Ramaphosa must inculcate in the party's government representatives the necessity of putting the country first, then the party, then themselves - an order of priority forgotten by politicians across the globe.

He must urgently lead the country through an economic transition that deconcentrates ownership and addresses economic exclusion, including unbundling state-owned enterprises to provide cost-effective services, while increasing aggregate investment and output growth.

In achieving the growth necessary to generate millions of jobs and promote investment, net asset wealth and food security, Ramaphosa needs to be single-mindedly committed to fiscal consolidation to reduce our budget deficit and stabilise public debt. His failure to do this could terminally compromise our fiscal sovereignty

He also needs to navigate some of the more sensitive policies that emerged from the conference, the most obvious being land expropriation without compensation and nationalising the Reserve Bank.

While acknowledging that our extremely high levels of inherited asset inequality are bad for growth, Ramaphosa's guide in this regard should be this simple reality: that while asset redistribution programmes (land distribution, for example) are critical in reducing poverty, these impacts are minimal if the causal determinants of inequality - rooted in the structures of the economy - are not simultaneously transformed. Policy focus should not be reduced to redistributing existing assets as an end in its own right. Rather, it must be better linked to production outcomes to have sustained economic impact.

So far, our key economic institutions of the Reserve Bank and the National Treasury have remained centres of excellence in a sea of institutional decay and mediocrity. But imagine the economic damage if this ceased to be the case. Nationalisation in a context of corruption, weak corporate governance, patronage and disdain for the bottom line (if our SOEs are anything to go by), will not lead to jobs, the reduction of poverty or less inequality.

Questions around the nationalisation of the Reserve Bank need to be driven dispassionately and rationally to ensure that our central bank, which, incidentally, is wholly accountable to the people of South Africa via parliament, is able to fulfil its immutable constitutional mandate.

Tampering with the independence of central banks is the well-trodden route to hyperinflation, as practiced by Weimar Germany, Zimbabwe and Venezuela. At the same time, urgent steps are necessary to reverse the disintegration of South African Revenue Service and nurse it back to the credible institution it once was.

Returning to the broad tone of Ramaphosa's leadership, he must ensure that the macro-stability of the economy is protected, and an inclusive growth agenda accepted and executed.

Civil society, the constitution, the media, the judiciary and our Chapter 9 institutions must be obsessively protected to ensure that we never again undermine our institutions of democratic accountability.
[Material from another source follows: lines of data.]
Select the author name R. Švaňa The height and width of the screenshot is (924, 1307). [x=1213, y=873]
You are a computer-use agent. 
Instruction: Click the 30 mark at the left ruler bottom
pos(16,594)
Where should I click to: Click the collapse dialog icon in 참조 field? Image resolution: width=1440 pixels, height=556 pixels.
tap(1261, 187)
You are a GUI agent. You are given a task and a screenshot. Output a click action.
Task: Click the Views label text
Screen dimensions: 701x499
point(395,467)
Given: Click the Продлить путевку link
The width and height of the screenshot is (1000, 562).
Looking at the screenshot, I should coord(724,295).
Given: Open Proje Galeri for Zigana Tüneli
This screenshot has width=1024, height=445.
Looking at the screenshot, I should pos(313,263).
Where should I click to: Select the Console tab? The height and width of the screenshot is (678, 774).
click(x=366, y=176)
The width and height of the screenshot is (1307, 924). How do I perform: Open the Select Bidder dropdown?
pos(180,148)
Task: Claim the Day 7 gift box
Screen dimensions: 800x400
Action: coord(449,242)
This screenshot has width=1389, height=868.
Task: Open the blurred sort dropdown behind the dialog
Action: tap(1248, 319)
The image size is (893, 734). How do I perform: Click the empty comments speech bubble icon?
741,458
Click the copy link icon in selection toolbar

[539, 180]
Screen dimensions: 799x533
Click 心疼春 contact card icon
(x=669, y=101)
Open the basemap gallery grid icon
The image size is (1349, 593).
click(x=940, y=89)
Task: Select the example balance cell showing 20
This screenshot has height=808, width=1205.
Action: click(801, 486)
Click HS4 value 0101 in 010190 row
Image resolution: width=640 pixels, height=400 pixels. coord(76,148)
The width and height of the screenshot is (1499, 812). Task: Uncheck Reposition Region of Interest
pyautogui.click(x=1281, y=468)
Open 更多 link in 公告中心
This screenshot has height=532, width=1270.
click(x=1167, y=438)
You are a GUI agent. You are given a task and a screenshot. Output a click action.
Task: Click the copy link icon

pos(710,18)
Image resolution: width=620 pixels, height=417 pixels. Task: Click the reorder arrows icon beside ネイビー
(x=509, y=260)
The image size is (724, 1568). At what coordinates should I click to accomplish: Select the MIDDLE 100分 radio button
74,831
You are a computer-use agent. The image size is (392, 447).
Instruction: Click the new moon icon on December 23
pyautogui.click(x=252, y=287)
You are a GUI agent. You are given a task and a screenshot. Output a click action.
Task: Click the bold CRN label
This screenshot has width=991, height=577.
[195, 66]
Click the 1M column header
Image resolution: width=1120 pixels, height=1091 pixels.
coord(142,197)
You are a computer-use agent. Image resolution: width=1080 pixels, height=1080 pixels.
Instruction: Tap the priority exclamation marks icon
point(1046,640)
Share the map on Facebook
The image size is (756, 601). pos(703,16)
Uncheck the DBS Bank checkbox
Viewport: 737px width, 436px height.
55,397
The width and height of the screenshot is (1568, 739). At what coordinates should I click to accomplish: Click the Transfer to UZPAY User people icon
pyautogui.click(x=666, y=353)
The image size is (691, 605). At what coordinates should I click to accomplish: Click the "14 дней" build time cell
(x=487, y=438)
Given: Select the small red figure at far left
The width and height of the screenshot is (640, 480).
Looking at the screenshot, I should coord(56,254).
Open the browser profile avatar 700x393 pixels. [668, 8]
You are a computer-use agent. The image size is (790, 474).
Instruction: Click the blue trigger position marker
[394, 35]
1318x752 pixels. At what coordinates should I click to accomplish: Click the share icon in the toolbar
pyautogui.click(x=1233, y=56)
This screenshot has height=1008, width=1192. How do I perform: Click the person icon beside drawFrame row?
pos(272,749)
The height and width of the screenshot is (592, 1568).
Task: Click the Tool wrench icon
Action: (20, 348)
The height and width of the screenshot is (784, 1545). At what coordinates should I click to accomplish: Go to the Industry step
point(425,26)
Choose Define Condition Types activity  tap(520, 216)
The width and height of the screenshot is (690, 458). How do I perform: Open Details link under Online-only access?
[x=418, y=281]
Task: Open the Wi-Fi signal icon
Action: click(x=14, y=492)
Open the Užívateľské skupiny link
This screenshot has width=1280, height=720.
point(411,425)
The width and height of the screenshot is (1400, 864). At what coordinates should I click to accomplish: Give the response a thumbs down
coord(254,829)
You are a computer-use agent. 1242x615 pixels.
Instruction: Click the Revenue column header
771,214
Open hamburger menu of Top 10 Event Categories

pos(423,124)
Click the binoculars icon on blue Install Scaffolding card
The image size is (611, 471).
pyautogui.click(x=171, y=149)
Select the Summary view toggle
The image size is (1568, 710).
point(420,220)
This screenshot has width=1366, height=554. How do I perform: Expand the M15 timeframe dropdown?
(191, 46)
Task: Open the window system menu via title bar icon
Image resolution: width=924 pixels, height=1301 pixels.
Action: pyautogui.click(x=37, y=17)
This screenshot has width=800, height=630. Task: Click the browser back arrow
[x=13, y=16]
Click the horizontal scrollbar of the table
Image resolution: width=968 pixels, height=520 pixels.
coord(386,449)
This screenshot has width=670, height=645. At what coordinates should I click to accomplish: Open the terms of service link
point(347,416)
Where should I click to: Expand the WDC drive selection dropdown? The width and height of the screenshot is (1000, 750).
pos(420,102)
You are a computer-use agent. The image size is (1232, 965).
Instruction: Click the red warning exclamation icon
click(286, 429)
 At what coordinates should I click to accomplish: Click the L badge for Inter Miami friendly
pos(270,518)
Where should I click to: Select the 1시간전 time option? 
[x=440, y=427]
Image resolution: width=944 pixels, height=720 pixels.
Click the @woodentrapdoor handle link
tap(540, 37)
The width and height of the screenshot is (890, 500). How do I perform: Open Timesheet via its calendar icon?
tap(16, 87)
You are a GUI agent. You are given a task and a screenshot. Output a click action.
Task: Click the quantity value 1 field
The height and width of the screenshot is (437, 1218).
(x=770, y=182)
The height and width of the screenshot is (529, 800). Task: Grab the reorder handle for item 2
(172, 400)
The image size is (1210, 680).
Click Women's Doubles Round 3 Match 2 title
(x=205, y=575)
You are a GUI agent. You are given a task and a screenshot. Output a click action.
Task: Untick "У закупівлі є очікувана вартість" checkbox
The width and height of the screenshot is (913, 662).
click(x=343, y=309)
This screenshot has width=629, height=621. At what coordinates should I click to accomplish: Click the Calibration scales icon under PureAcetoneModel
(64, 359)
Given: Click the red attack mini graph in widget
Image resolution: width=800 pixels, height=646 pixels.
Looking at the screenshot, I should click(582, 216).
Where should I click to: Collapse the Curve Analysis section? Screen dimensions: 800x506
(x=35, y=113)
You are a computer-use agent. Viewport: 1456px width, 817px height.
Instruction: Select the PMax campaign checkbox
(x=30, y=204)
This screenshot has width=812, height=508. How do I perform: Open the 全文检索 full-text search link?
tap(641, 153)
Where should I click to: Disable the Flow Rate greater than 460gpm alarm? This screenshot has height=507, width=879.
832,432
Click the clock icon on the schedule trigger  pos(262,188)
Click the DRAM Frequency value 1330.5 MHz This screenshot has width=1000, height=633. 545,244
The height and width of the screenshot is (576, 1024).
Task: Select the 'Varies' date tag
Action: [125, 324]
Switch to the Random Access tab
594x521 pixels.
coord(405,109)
Indeed, it is these strong traditions of democracy, accountability, civil mobilisation, and dialogue, that differentiate us from a Venezuela, and which ultimately safeguarded us from absolute capture and collapse (although we are not out of the woods yet). Let us pay homage to those clever people - and yes, that includes our new ANC president - who wrote the constitution, and built in the necessary checks and balances.

Now, with Ramaphosaat the helm, let us rebuild our beautiful South Africa. This includes pushing back the rise of populism and diffusing social tensions. He will need to take a courageous stand to build in better checks and balances on presidential prerogative around key appointments, and electoral reform, to make our political representatives more accountable.

None of this will be easy, given the high levels of social conflict and vested interests in the status quo. He will have to mobilise support across diverse interests and sectors, and manage the spoilers. We have no choice.

I know Ramaphosa is up to the challenge.